Malfesi reingresó el proyecto para terminar con el monopolio bancario y garantizar la libre elección a los empleados públicos

La diputada provincial Silvia Malfesi reingresó en la Legislatura el proyecto de ley que consagra la libre elección de la entidad bancaria para todos los agentes de la administración pública provincial. Fue luego de los reiterados reclamos al Banco de Santa Fe.

Silvia Malfesi, diputada provincial.

Silvia Malfesi, diputada provincial.

Frente a los crecientes reclamos de los trabajadores estatales por las fallas operativas y los arbitrarios cambios en las fechas de vencimiento de las tarjetas de crédito por parte del Banco de Santa Fe, la diputada provincial Silvia Malfesi reingresó en la Legislatura el proyecto de ley que consagra la libre elección de la entidad bancaria para todos los agentes de la administración pública provincial.

La iniciativa, acompañada por los legisladores Alicia Azanza y Emiliano Peralta del bloque Somos Vida, busca poner fin al cautiverio financiero de los empleados de los tres poderes del Estado, entes autárquicos y descentralizados.

La propuesta ya había sido presentada por la legisladora en 2024, pero perdió estado parlamentario tras permanecer sin tratamiento en las comisiones de la Cámara de Diputados.

El proyecto establece el derecho de cada agente público a decidir en qué banco o entidad financiera prefiere percibir su remuneración.  

El proyecto establece el derecho de cada agente público a decidir en qué banco o entidad financiera prefiere percibir su remuneración.

Al respecto, la diputada libertaria señaló que las deficiencias recurrentes en la prestación del servicio son el resultado directo de la ausencia de competencia.

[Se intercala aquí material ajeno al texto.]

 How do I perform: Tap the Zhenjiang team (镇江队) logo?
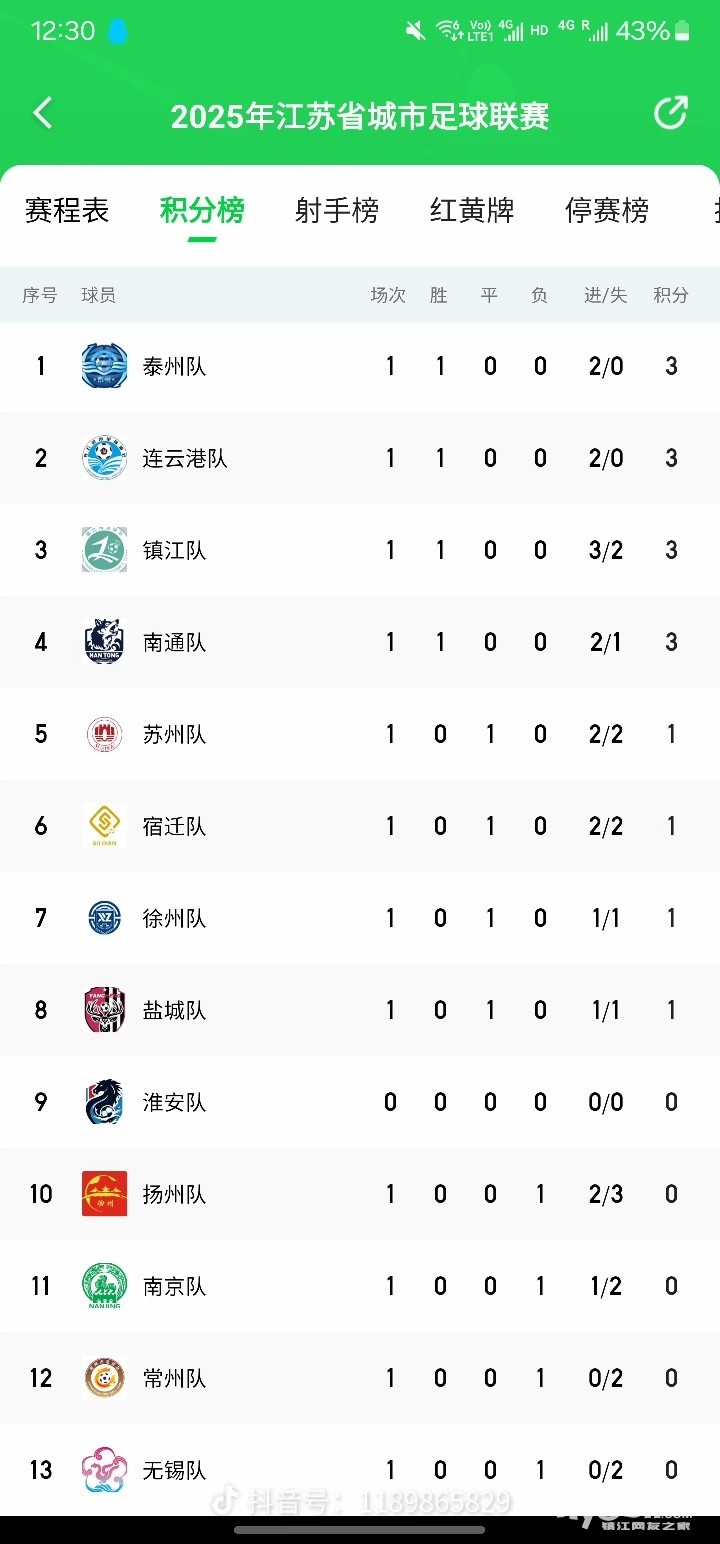(x=104, y=550)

Al mantener a miles de estatales cautivos por norma de un único prestador, el banco carece de incentivos para mejorar la atención, derivando en distorsiones que terminan afectando el bolsillo de los trabajadores cuando los vencimientos de los servicios no coinciden con el cronograma oficial de pagos de haberes.

El proyecto establece el derecho de cada agente público a decidir, en cualquier momento de su carrera y mediante una simple notificación, en qué banco o entidad financiera prefiere percibir su remuneración, manteniendo la opción de permanecer en la entidad actual si así lo deseara.

Malfesi remarcó que obligar coactivamente a un trabajador a cobrar su salario en un banco determinado vulnera la libertad de contratación consagrada en la Constitución Nacional.

Desde la bancada impulsora sostienen que la apertura del mercado generará competencia real entre las entidades bancarias, forzándolas a ofrecer mejores beneficios, tasas de interés más competitivas y una atención de mayor calidad para atraer y conservar a los usuarios estatales.